A NATIONAL campaign intended to provide education and enforcement in respect of unlicenced and uninsured driving will begin all over Scotland at 7 a.m. tomorrow (Tuesday) and will last for 72 hours.
Tayside Police will take part in the campaign in which other offences which impact on road safety, such as speeding, failing to wear seat belts and using a mobile ‘phone while driving will continue to be targeted.
The latest estimates suggest that there approximately 1.2 million uninsured drivers in the United Kingdom, so it is vital that the enforcement agencies together with the law abiding public work in partnership to identify vehicles which are being used illegally.
Using a vehicle on the public roads without the appropriate insurance has significant implications and should be apparent to us all. For example, law abiding motorists premiums are inflated by £30 per year to compensate for those who choose not to insure the vehicles they are using, an additional financial burden that most of us could do without, especially in the current financial climate.
Similarly, when a collision does occur, the costs incurred are increased when an uninsured driver is involved. Where that collision involves serious injury or death the physical and mental implications are immeasurable without having to deal with protracted legal processes.
Since June, 2006, Tayside Police have been utilising powers provided by Section 165A of the Road Traffic Act 1988, giving police officers the power to seize vehicles being driven without a driving licence or insurance. In this time, Tayside Police have seized over 4,000 vehicles with over 1,480 of those being subsequently crushed.
Chief Inspector Sandy Bowman, head of road policing, explained: “These campaigns are essentially about providing education and enforcement in respect of road safety. They provide an opportunity to remind drivers throughout the force area that they are risking having their vehicle seized and subsequently crushed if they are caught driving any type of vehicle without a licence or insurance.
“Tayside Police have been using these powers for six years now, and in that time they have proved to be an invaluable tool in removing vehicles from our communities which are a potential danger to us all.
“Without these powers, I have no doubt that some of these vehicles would still be on our roads today. Generally, if vehicles are being used without a driving licence, insurance or an MOT, they are more than likely not maintained in a fully roadworthy condition. Vehicles in a poor state of repair present a significant risk to other road users and seizing them removes that immediate risk.”
The seriousness of these offences is reflected in the level of the maximum fine, £5,000 for no insurance and £1,000 for no licence, and the automatic endorsement of an offender’s licence with three to eight penalty points. The court can also order the immediate disqualification of the offender.

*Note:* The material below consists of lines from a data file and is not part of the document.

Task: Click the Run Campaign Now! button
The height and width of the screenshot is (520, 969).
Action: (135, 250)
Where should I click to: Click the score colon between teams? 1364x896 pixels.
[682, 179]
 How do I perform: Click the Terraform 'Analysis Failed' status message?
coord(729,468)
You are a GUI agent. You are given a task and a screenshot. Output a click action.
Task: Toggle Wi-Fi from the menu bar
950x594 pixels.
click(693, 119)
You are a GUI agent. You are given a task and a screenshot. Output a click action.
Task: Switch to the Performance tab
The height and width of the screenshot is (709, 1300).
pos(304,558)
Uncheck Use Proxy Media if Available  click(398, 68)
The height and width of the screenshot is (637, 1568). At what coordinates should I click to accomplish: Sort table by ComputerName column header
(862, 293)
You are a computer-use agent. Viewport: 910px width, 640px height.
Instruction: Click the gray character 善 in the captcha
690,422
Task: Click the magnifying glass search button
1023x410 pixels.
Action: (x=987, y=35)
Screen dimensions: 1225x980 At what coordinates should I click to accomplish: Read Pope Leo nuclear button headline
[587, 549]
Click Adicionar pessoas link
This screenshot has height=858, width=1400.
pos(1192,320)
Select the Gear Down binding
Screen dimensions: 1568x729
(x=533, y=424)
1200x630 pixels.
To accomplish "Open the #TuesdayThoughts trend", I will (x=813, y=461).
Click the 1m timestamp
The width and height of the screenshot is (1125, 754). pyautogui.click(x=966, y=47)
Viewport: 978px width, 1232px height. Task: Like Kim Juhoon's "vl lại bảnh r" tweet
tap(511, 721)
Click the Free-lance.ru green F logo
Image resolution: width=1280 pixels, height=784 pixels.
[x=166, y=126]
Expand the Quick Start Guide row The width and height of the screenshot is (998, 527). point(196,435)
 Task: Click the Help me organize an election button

Driving without insurance will result in the driver being issued with a £200 endorsable conditional offer of fixed penalty and six points on their licence.
Driving without a licence will result in the driver being issued with a £60 endorsable conditional offer of fixed penalty and three penalty points on their licence.
Any vehicle seized under these powers will only be released on payment of the full recovery and storage costs, which is currently £150 recovery plus £20 per day storage fee, and presentation of a valid insurance certificate and/or driving licence.
Chief Inspector Bowman concluded: “They and the vehicles they use are a danger to us all. I would urge anyone who has information regarding an uninsured or unlicensed driver to contact Tayside Police, or information can be passed to us anonymously by contacting Crimestoppers on 0800 555 111.”